PMCPP PRESENTS: All Together Now

ALL TOGETHER NOW
PMCPP Analysis #9 (number 9... number 9... number 9...)
KEY: G Major
RHYTHM USED: Uh... None, really.

Whoo, we're back! This song is a fine example of Paul simply being a total doofus in his songwriting. Seriously, people bought an album with this song on it and didn't notice how bad it was? I guess maybe George's stupid sitar songs might've confused them... but come on.

THE P-: OK, never mind on that one. Let's just have fun with the laziness, shall we?

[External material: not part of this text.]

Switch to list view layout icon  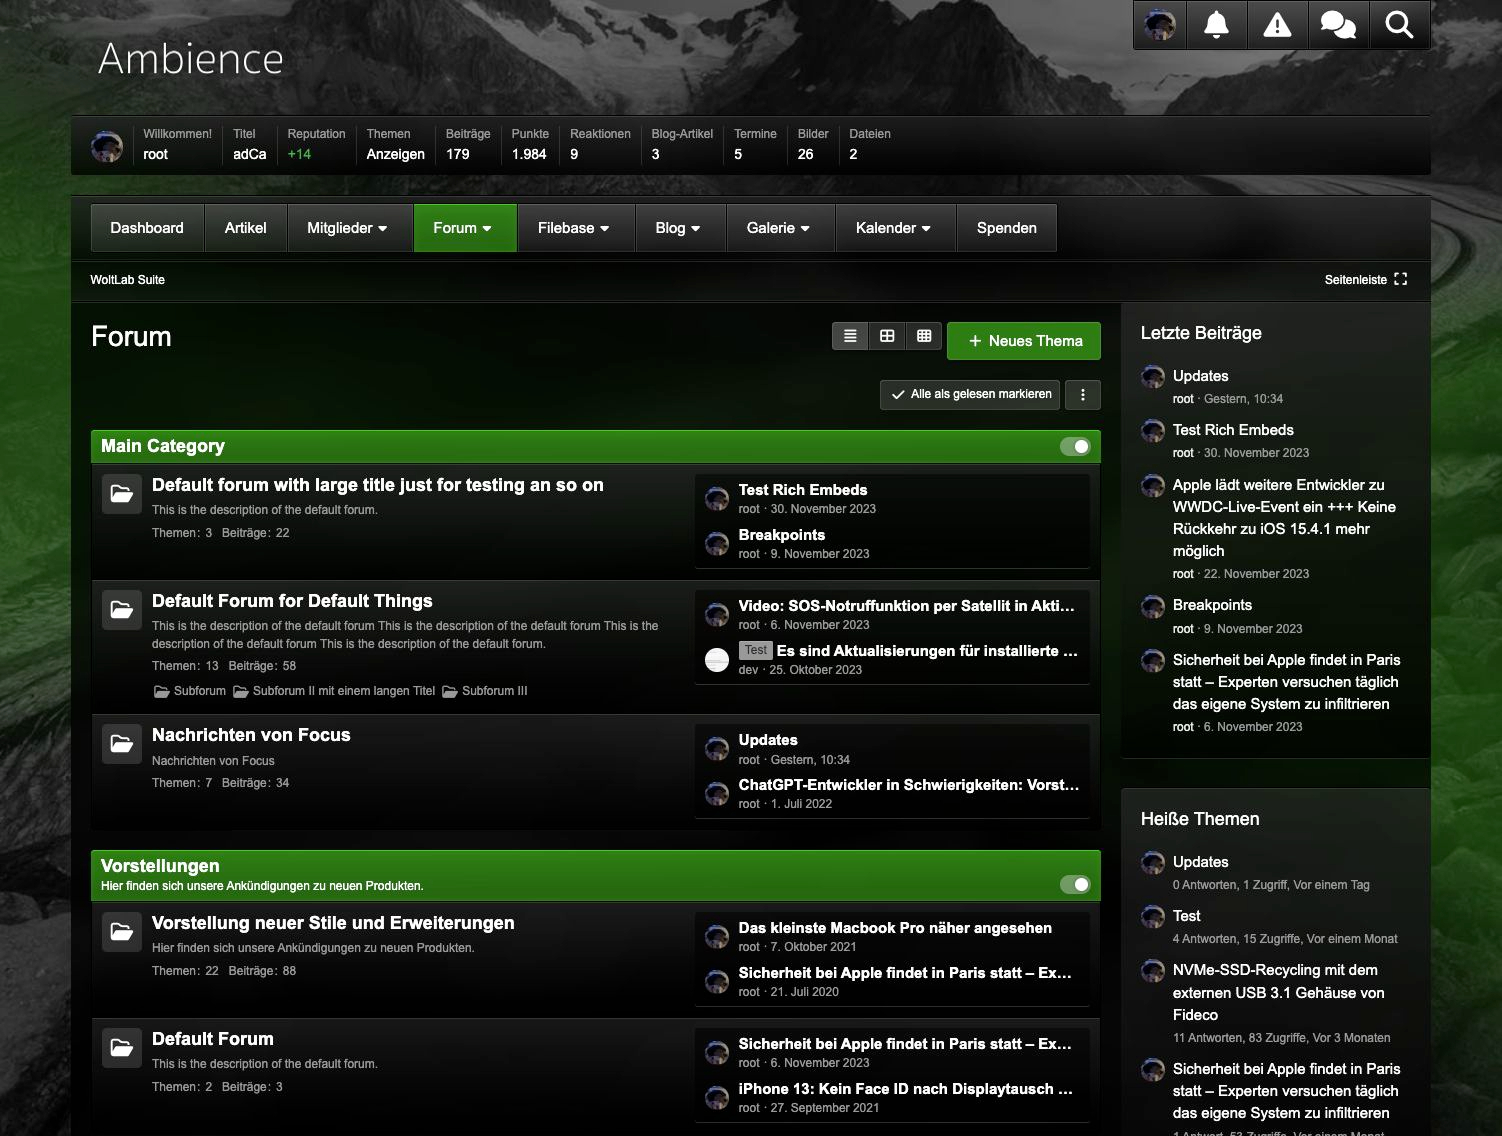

LAZINESS IN SONGWRITING: Oh, jezz. Where to begin?

What?

The lyrics?

All riiiight. Anyway, the lyrical content in this song leaves a lot more than just SOMETHING to be desired. It sounds like it was written by a 7 year old who had just recieved a rhyming dictionary. Or perhaps by a retarded 40 year old who recieved the dictionary. It's really just a matter of intellect here. Congratulations to Paul, by the way, for figuring out the alphabet by the time he was in his 20's.

Also he can't pronounce ORANGE. Owange indeed. I don't know what this has to do with the songwriting, I just figured I'd point it out.

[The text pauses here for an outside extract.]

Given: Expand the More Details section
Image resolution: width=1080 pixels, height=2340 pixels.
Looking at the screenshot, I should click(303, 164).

The key here is in our old standard G Major, unsurprising for the content of the song overall. Actually, I'm shocked Paul didn't TOTALLY devolve into childhood and just stick with C Major. I guess he was going for something DARING here. Daring for Paul, anyway.

The strumming pattern on the guitar is your basic open chords of G, C and D in an all straight eigth notes sort of fashion. Normally even Paul sticks a V-V or iv or even flat-VII chord into most of his songs, but nothing fancy here. I IV and IV reign supreme in this one, with a sort of Love-me-doesque usage of almost exclusively I and IV chords for most of the song. (V only appears on "I love you" and "Look at me" lyric-wise. It's also used once for the final cadance when the song speeds up near the end.) Love Me Do is also in the same key as this one. Hm.

WHY PAUL GOT AWAY WITH IT: Seriously, nobody is quite sure. Perhaps they were trying to divulge into the wide demographic of 7 year olds? Actually, if I was going to ask someone to write a song with 7 year olds in mind, I guess Paul would be the one, eh?

- UZ

NOTE:

This series and blog is totally tounge in cheek. We really do love Paul McCartney.